Following induction of anesthesia, the patient’s eyes should always be protected. Once the airway is secured, preparations are made for endoscopic removal of the button battery as well as for an open surgical procedure in case endoscopic removal is unsuccessful or a penetrating injury of the esophagus is found. At least two large-bore intravenous lines that allow for rapid volume resuscitation are recommended. Preparations are also required for possible blood transfusion, including having cross-matched blood and a blood warmer available in the operating room. Intra-arterial access is recommended and central venous cannulation may be necessary in patients at high risk for vascular involvement, including those with an impacted battery at the level of the aortic arch with an anteriorly oriented negative pole or those with a previous sentinel bleed. It may be advisable to cannulate the femoral vein in case surgical intervention in the neck or chest becomes necessary.31 During endoscopy and battery removal, the anesthesiologist must be vigilant and guard against accidental tracheal extubation or airway compression from the endoscope; consequently, manual hand ventilation may be preferable to mechanical ventilation during endoscopy, as both of these complications will be detected early. If endoscopic removal of the button battery is successful, the esophagus will be re-examined to assess mucosal integrity and to find any evidence of penetrating injury. If no penetrating injury exists, the area may be irrigated with a 150-mL dilute acidic solution to decrease ongoing esophageal damage.27,43 Following irrigation of the esophagus, the stomach should be aspirated of all contents to minimize risks of aspiration during subsequent bronchoscopy.

After button battery removal, a bronchoscopy is usually performed to assess for tracheal injury. Usually flexible bronchoscopy is sufficient; however, for a battery impacted in the proximal esophagus, extubation may be required to assess the tracheal mucosa adequately. In this situation, bronchoscopy may be feasible through a laryngeal mask airway device or, in rare cases, rigid bronchoscopy may be required. Therefore, the patient should be breathing spontaneously and maintained on intravenous or volatile anesthesia with topical lidocaine administered to the larynx and lower airway to blunt the coughing reflex. Following the examination, a narrow-diameter feeding tube may be placed under direct visualization by esophagoscopy to provide nutrition and allow for esophageal rest and recovery in children expected to require long-term feeding. The patient will require inpatient admission, with consideration for an intensive care setting in high-risk patients (as described above) or those with extensive esophageal injury noted during battery removal. The decision to remove the endotracheal tube and perform tracheal extubation at the end of the procedure is based on the respiratory and hemodynamic status of the patient, the degree of esophageal and airway injury noted intraoperatively, and the plan for subsequent diagnostic procedures. This decision should therefore be made by the anesthesiologist in conjunction with the intensivist, gastroenterologist, or surgeon who will be caring for the patient.

Conclusion

Foreign body ingestions are common in the pediatric population.
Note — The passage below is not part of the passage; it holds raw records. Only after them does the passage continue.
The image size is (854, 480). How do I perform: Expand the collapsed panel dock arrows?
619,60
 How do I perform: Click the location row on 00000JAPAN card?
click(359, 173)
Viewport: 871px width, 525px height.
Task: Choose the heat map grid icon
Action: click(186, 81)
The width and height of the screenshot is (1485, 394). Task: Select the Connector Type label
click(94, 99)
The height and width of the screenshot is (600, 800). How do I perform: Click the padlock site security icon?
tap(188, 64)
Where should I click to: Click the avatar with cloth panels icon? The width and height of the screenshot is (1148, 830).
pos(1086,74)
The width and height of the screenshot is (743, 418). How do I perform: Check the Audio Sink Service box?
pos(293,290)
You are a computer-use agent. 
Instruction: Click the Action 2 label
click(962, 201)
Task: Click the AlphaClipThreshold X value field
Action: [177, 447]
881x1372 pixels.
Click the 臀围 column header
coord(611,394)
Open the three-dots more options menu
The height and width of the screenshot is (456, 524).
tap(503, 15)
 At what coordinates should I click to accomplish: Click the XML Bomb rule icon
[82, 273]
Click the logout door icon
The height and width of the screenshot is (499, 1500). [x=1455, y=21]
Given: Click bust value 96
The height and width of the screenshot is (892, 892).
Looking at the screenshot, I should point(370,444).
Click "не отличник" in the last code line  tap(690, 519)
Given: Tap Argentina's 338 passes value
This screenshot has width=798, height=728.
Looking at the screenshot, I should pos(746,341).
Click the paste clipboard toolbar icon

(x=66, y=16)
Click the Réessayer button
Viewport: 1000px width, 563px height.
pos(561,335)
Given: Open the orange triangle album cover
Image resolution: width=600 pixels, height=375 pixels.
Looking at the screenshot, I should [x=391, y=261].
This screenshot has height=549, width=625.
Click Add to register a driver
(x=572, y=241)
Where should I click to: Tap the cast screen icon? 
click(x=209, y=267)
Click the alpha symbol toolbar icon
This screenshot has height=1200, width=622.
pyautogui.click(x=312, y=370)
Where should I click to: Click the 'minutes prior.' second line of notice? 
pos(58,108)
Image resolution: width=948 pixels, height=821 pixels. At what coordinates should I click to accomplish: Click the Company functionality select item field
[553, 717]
Button battery ingestions are particularly dangerous and carry a significant potential for mortality and long-term morbidity. Importantly, children suspected of ingesting a button battery must be triaged and treated quickly and appropriately. Proposed algorithms for management of button battery ingestions have been published in the gastrointestinal, surgical, and emergency medicine literature.26,27 While anesthesiologists are almost always involved with the interventional management of these patients, there is scant information published on this topic in the anesthesia literature. It is essential for anesthesiologists who understand the serious risks of button battery ingestions, both at the time of ingestion and during follow-up procedures, to have early involvement in providing safe care for these patients.